Mekah dan Madinah meski sama-sama berada di tanah Saudi dengan jarak sekitar 450 km adalah dua kota yang benar-benar berbeda. Mekah adalah kota yang sangat gersang dan panas. Sebagian besar penduduknya hidup dari berdagang. Sedangkan Madinah adalah kota yang tanahnya subur dan relative lebih dingin dibanding Mekah. Mayoritas penduduknya hidup sebagai petani.
Tentu saja perbedaan kebiasaan ini menimbulkan permasalahan baru bagi kaum Muhajirin, baik secara ekonomi, sosial kemasyarakatan maupun kesehatan. Mereka harus beradaptasi dengan lingkungan baru. Pada saat yang sama mereka juga harus mencari penghidupan, padahal mereka  tidak memiliki modal. Namun dengan semangat persaudaraan muslim yang baru saja mereka terima semua itu dapat diatasi dengan baik.
Ketika itu Rasulullah mempersaudarakan antara kaum Muhajirin dengan kaum Anshar. Diantaranya Abu Bakar dipersaudarakan dengan Kharijah bin Zaid, Umar bin Khattab dengan  Uthbah bin Malik, Utsman bin Affan dengan seorang laki-laki dari bani Zuraiq bin Sa`ad Az-Zuraqi,  Ja’far bin Abi Thalib dengan Mu’adz bin Jabal, Hamzah bin Abdul Muthalib dengan Zaid bin Zuhair, Abdul Rahman bin Auf dengan Sa’id bin Rabi’, Zubair  dengan Ka`ab bin Malik, Abdullah bin Zaid bin Tsa`labah bin Abdi Rabbih dengan Balharits bin Al-Khazraj dll.

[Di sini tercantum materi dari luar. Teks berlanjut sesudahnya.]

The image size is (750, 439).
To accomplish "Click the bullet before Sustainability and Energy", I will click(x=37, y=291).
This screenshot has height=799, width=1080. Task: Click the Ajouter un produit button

Bahkan antara suku Aus dan suku Khazraj, dua suku penduduk Madinah yang sejak lama selalu bermusuhan, sejak datangnya Islam tidak pernah lagi bertikai. Kecuali suatu hari orang-orang Yahudi pernah mengadu-domba mereka hingga hampir saja terjadi pertumpahan darah kalau saja Rasulullah tidak segera mengingatkan bahwa sesama muslim adalah bersaudara.

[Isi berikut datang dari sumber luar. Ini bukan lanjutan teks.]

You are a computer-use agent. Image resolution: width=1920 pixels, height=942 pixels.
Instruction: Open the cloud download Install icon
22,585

“Sesungguhnya orang-orang mu’min adalah bersaudara karena itu damaikanlah antara kedua saudaramu dan bertakwalah kepada Allah supaya kamu mendapat rahmat”. (QS.Al-Hujurat (49):10).
Hebatnya lagi, pada awal hijrah ikatan persaudaraan tersebut berlaku hingga ke hukum waris. Namun hal ini tak lama berlangsung karena kemudian turun ayat yang menjelaskan bahwa kerabat lebih berhak mendapatkan waris dari pada yang bukan kerabat ( Muhajirin).

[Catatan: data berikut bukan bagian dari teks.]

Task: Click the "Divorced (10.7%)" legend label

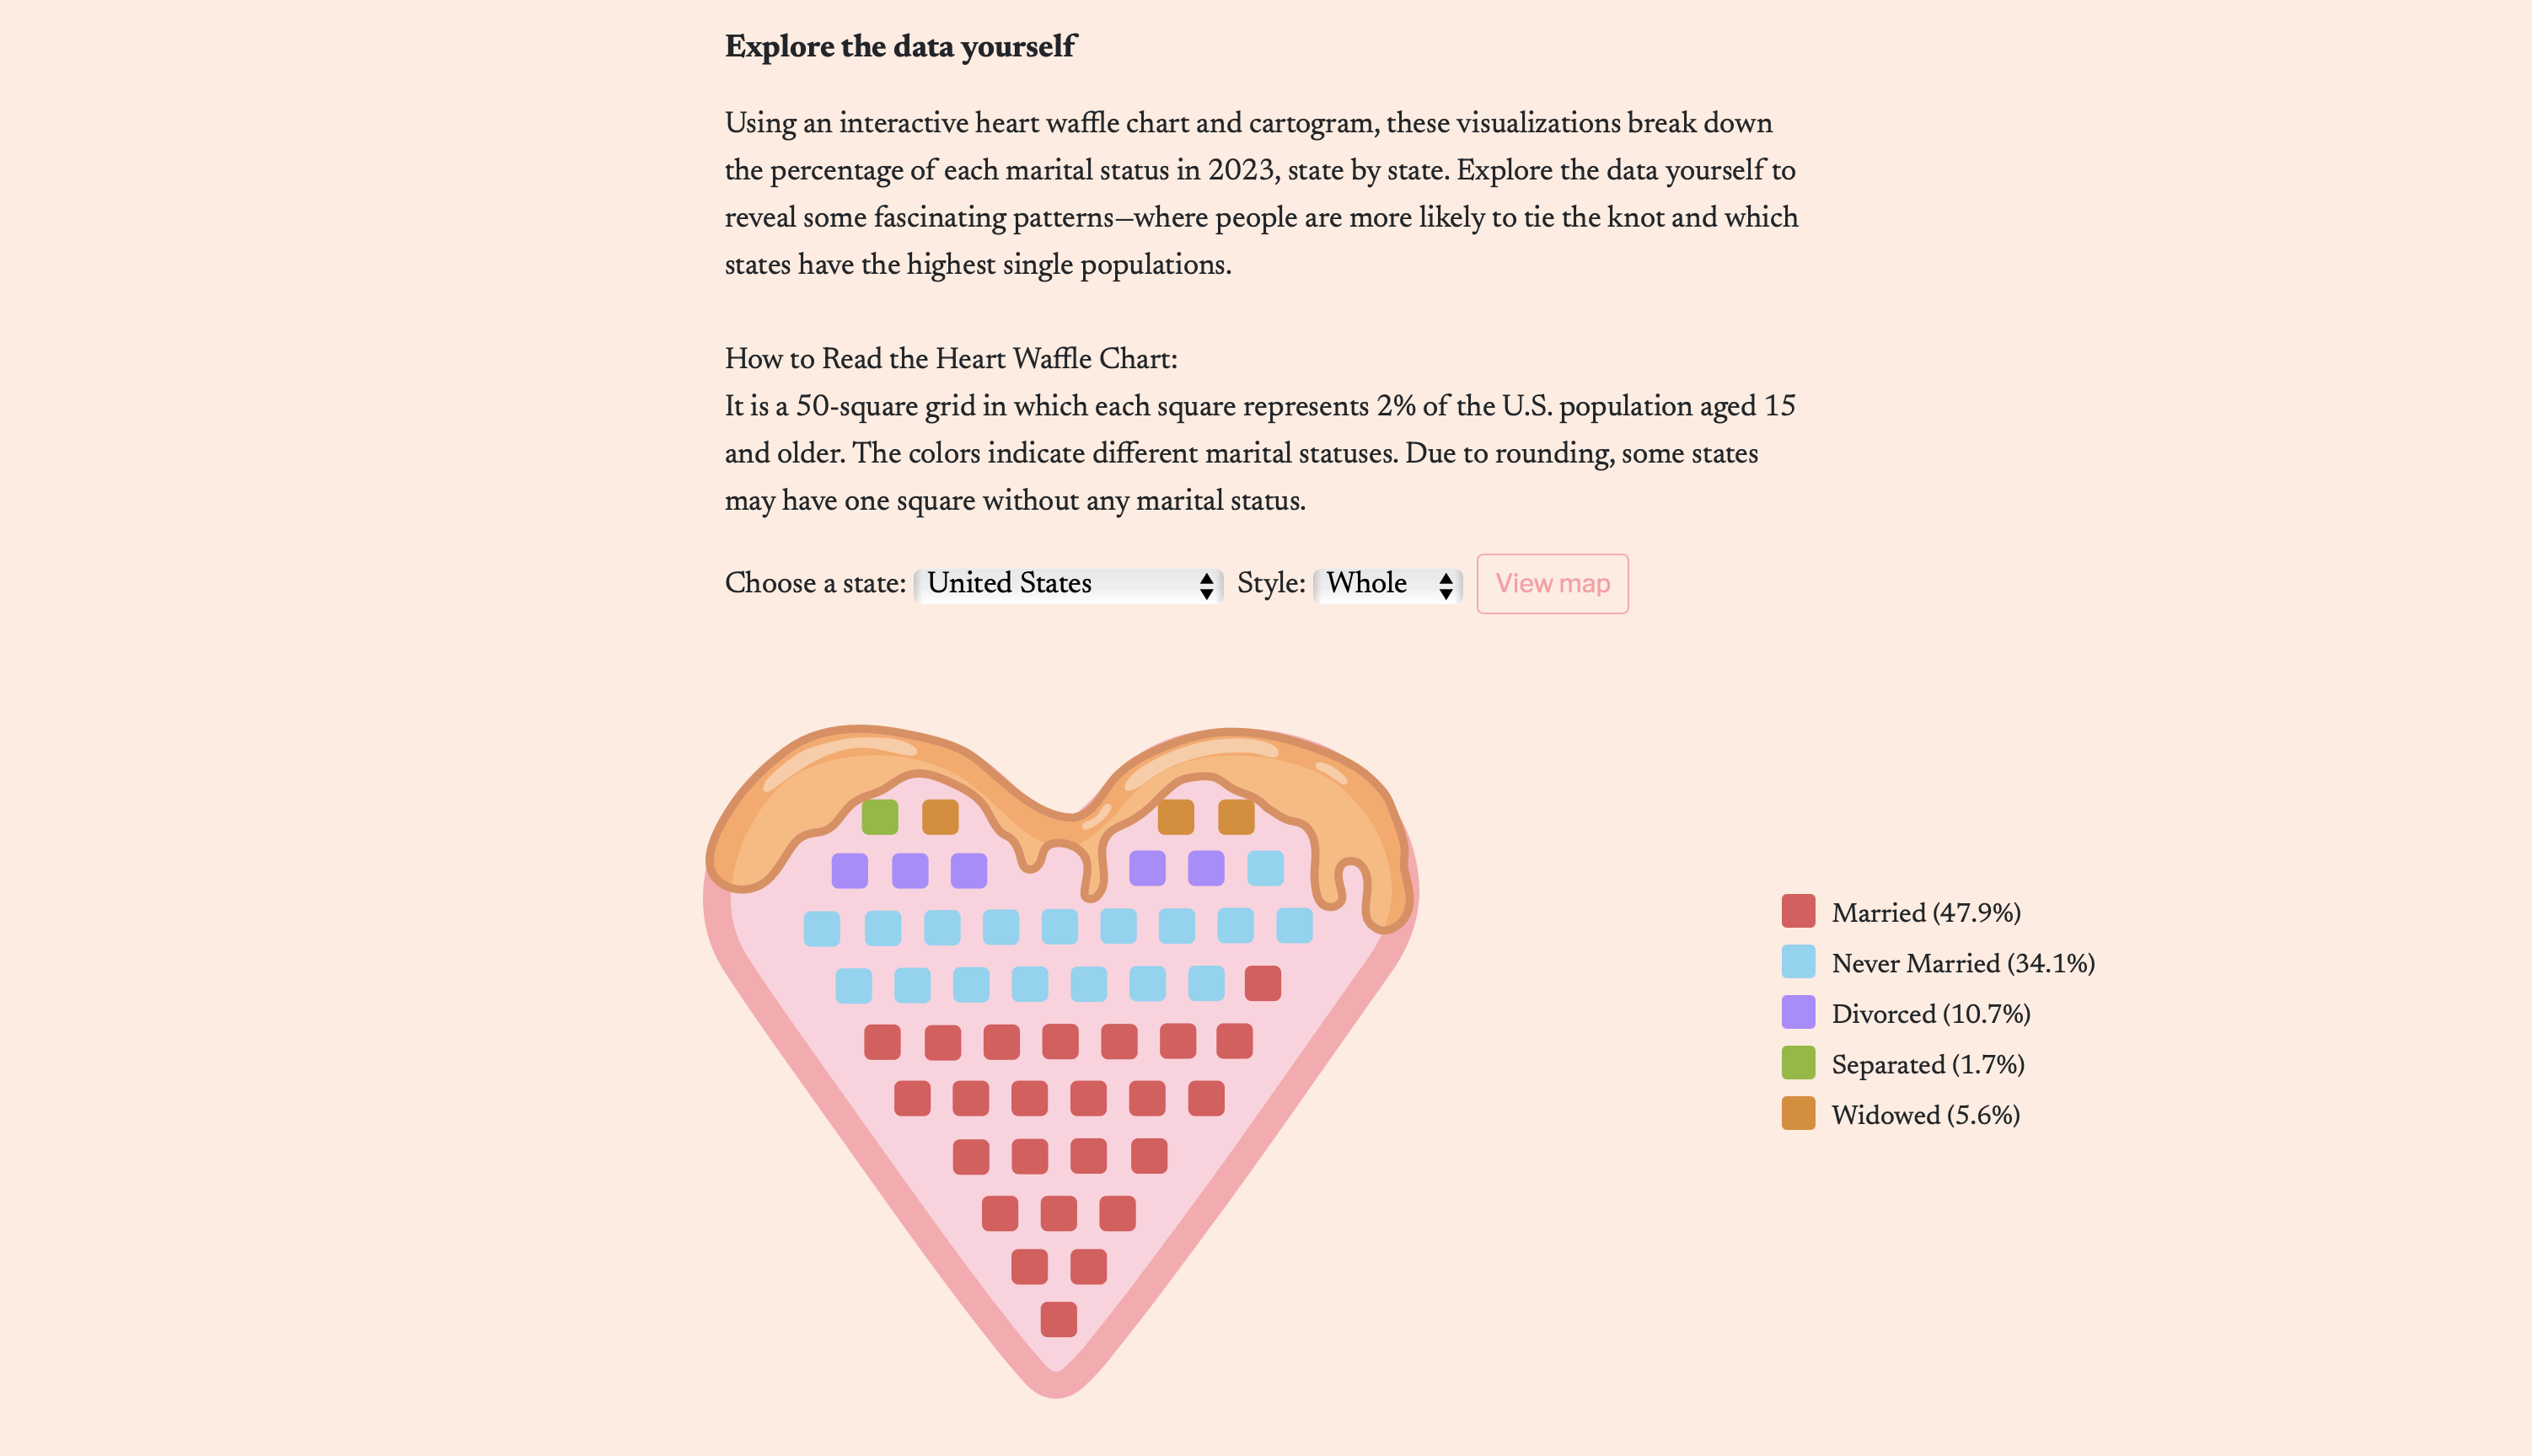Action: (x=1930, y=1014)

“ … Dan orang-orang yang mempunyai hubungan darah satu sama lain lebih berhak (waris mewarisi) di dalam Kitab Allah daripada orang-orang mukmin dan orang-orang Muhajirin, kecuali kalau kamu mau berbuat baik kepada saudara-saudaramu (seagama). Adalah yang demikian itu telah tertulis di dalam Kitab (Allah)”.(QS.Al-Ahzab(33):6).
Zubair ra berkata:
“Allah Azza wa Jalla, menurunkan ayat khusus tentang kami orang-orang Muhajirin dan Anshar, QS. Al-Anfaal :75, “ … … Orang-orang yang mempunyai hubungan (kerabat) itu sebagiannya lebih berhak terhadap sesamanya (daripada yang bukan kerabat) di dalam kitab Allah. Sesungguhnya Allah Maha Mengetahui segala sesuatu”.( QS. Al-Anfaal(8) :75).
Bukhari meriwayatkan dari Ibnu Abbas ra, ia berkata: “Ketika kaum Muhajirin datang ke Madinah seorang Muhajir mewarisi seorang Anshar tanpa adanya hubungan keluarga, karena Ukhuwwah yang telah dijalin oleh Nabi saw ketika turun ayat (artinya) : “Bagi tiap harta peninggalan dari harta yang ditinggalkan ibu bapak dan karib kerabat, Kami jadikan pewaris-pewarisnya ….“ Terhapuslah hukum tersebut.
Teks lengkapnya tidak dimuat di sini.